Krishnan is arguably the least well-known — and therefore perhaps the least controversial — of Musk’s current Twitter leadership team, which could help deflect some of the recent negative attention the company has received.

Some users have suggested that Trump’s son-in-law, who was spotted watching the World Cup with Musk, is possible leader of the social media company.

Saudi Royal Family is one of the biggest investors in Twitter. Prior to working as an advisor in the White House, he was a real estate developer for his family. Last year, he said he would leave politics and start an investment firm. The weekly New York Observer was previously owned by Kushner.

Elon Musk is the Elephant in the Room: How to Stop the Covid-19 Abuse of Twitter and Ensure that the C.E.O. is Responsible

As a result of Musk’s penchant for using social networking sites and his rapid decisions after previous polls, it was expected that he would address the elephant in the room by now. However, he has not. Musk was out of the public eye most of Monday except for an 18-hour period.

“We believe banning journalists without consistent defensible standards or clear communication in an environment where many people believe free speech is at risk is too much for a majority of consumers to continue supporting Mr. Musk/TSLA, particularly people ideologically aligned with climate change mitigation,” Rusch wrote.

When Elon Musk polled Twitter users about whether to reinstate former President Donald Trump’s account, he quickly followed through on the majority’s wish to do so. He pronounced it in Latin: “the voice of the people is the voice of God.”

He went ahead and did it when people voted on a poll to give general amnesty to suspended accounts. He also heeded user votes in a poll to restore the accounts of tech journalists that he had suspended on Friday.

While it’s unclear how he would restrict voting to only those who pay for the company’s subscription service, such a change could dramatically reduce the number of Twitter users who could vote in polls. It would also skew those who can vote to the users who are willing to pay up for Twitter Blue, which includes the controversial paid verification feature Musk pushed to introduce. Compared to poll taxes, Musk’s Monday letter immediately prompted comparisons.

Musk forced remaining employees to take a pledge to become “extremely hardcore” in their work, and stopped enforcing Twitter’s policy against Covid-19 misinformation.
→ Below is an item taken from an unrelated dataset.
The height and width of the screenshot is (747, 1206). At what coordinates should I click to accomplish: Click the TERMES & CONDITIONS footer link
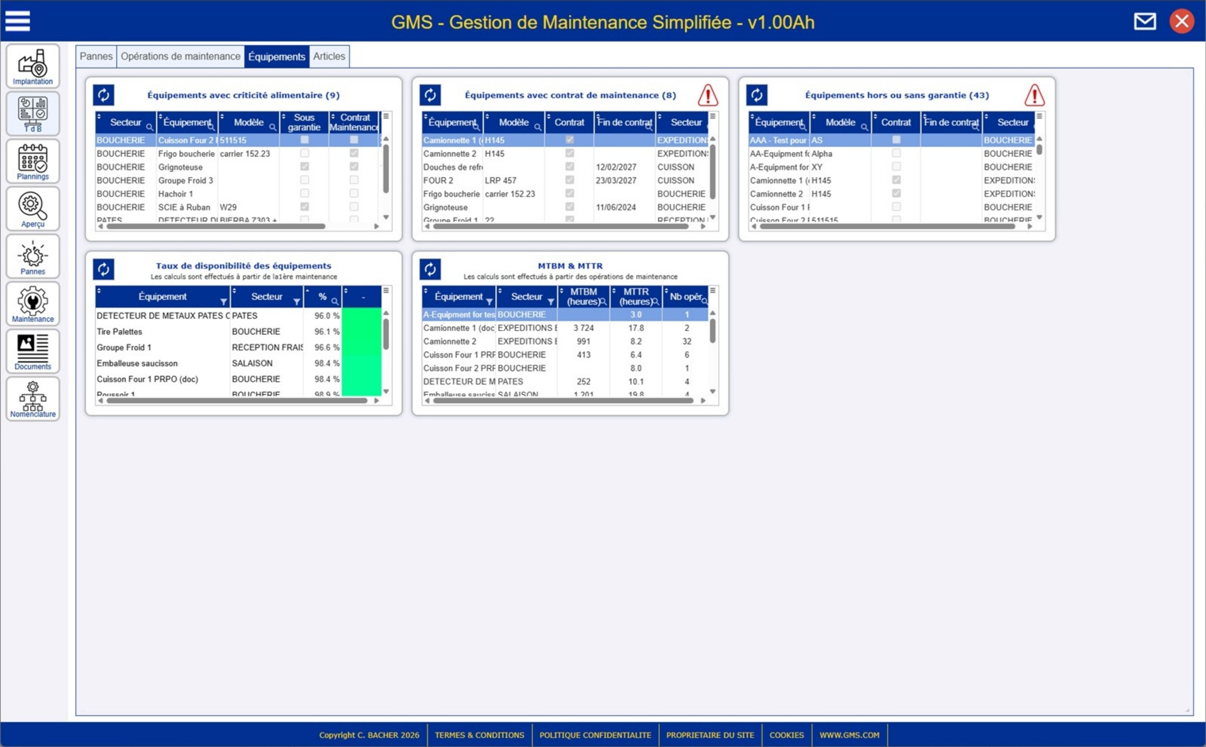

A paid verification feature that was to be used to vouch for verified brands and athletes was instead manipulated by fake accounts on the platform in a matter of days.
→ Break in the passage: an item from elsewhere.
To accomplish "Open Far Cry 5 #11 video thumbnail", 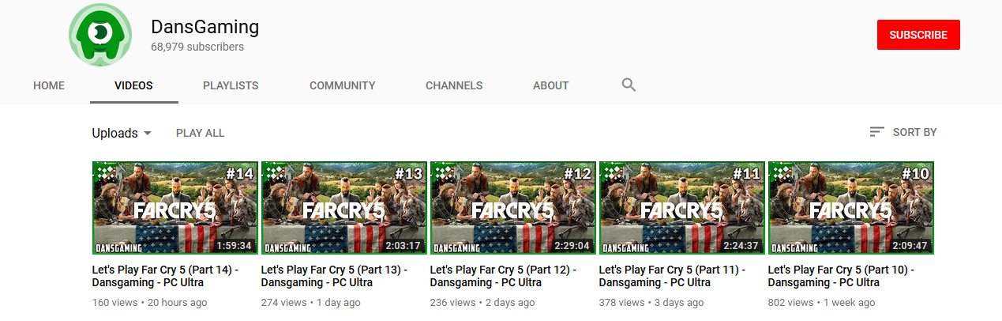I will click(x=682, y=208).
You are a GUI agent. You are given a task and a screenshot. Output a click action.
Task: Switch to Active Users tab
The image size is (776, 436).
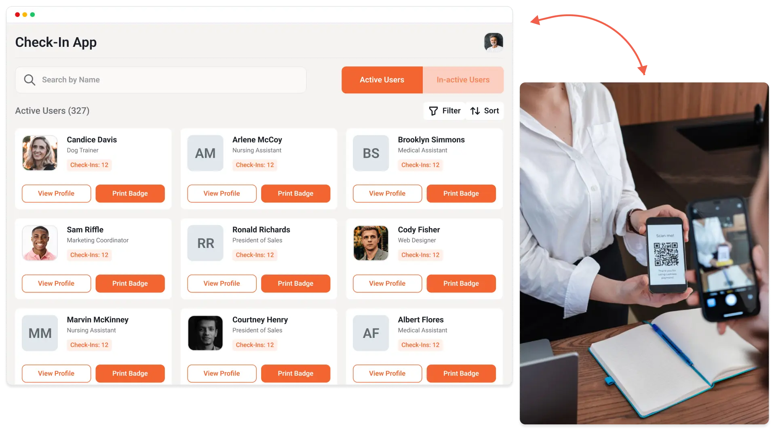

The policy of the platform doesn’t make sense, according to Jack Draymo, who previously voiced his support for Musk’s takeover.
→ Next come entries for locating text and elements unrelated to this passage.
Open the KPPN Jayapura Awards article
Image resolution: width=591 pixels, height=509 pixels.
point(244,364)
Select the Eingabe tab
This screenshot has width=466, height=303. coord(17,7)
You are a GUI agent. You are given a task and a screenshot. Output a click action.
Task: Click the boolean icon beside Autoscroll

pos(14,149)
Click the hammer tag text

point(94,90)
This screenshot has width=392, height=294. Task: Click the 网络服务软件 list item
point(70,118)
Mr. Musk clarified on Tuesday that he still planned to oversee Twitter’s software and server teams, which, The Verge notes, is basically a lot of the company. It’s possible that the C.E.O. would end up in control of the business aspects of the site.

Mr. Musk also openly questioned the quality of anyone applying for the role. Beyond the “foolish” crack in Tuesday’s tweet, he previously wrote, “Those who want power are the ones who least deserve it.”

As reported by Forbes, Musk stated via video link that he needed to stabilize the organization and make sure it was in a financially healthy place. “I’m guessing probably towards the end of the year would be good timing to find someone else to run the company.”

Despite Musk’s comments about potentially leaving his CEO position by year end, he has a well documented habit of misestimating future plans. The Tesla Cybertruck will now enter production in 2024, over two years later than the original late 2021 date given during its 2019 launch. Musk also previously said that a Tesla should be able to drive itself across the country by the end of 2017. The feat is yet to be achieved half a decade later.

The World Government Summit also covered Musk’s plans for Twitter more generally, including his ambitions to reduce misinformation on the platform. You can watch the whole interview below, or skip ahead to Musk’s response about stepping down as CEO, which starts at around the 15 minute mark.